Bloom, the STC’s second production on this theme, is set in an aged care residential home. Tom Gleisner (Lyrics and Book) and Katie Weston (Music) have created a new Australian musical about being old, which, though cloaked in wit and razzle-dazzle, raises particularly poignant concerns. 

Bloom addresses the issues of constant cutbacks and reduced standards of care. It also raises the profound existential questions confronting us all as we age – the loss of self-worth and autonomy. The “inmates” in the hell-hole that is Pine Grove Residential Care Home struggle with relinquishing their independence and confront the reality of their new physical and mental limitations. They also have the sad realisation that family won’t necessarily visit. But it’s a musical comedy, so they sing and make satirical jokes about it.

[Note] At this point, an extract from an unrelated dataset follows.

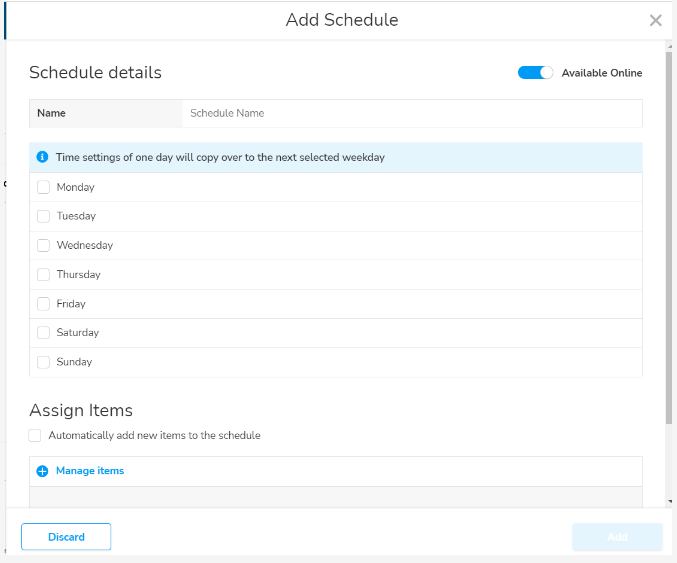677x563 pixels.
Task: Click the Wednesday day label
Action: [85, 245]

Like 4,000 Miles, Bloom chiefly centres around a growing friendship between a young man and an elderly woman. The show opens with the arrival of these two characters. Rose, played with great panache and sensitivity by Evelyn Krape, is a new and reluctant resident. She is a retired music teacher who has led a rich, creative life and is not ready to submit to the stultifying confinement of the nursing home. Finn (Slone Sudiro), a callow music student, is just there for free lodging in exchange for doing chores.

The show has a very Australian, knockabout feel, which is immediately appealing. It’s so nice to see a home-grown work that captures an Australian sense of humour and our vernacular. And I loved that the performers (mostly) sang in Australian accents. Gleisner’s comedy writing is very strong, rich with playfulness and knowing jokes to the audience. His writing is just as good when he plumbs more emotional levels.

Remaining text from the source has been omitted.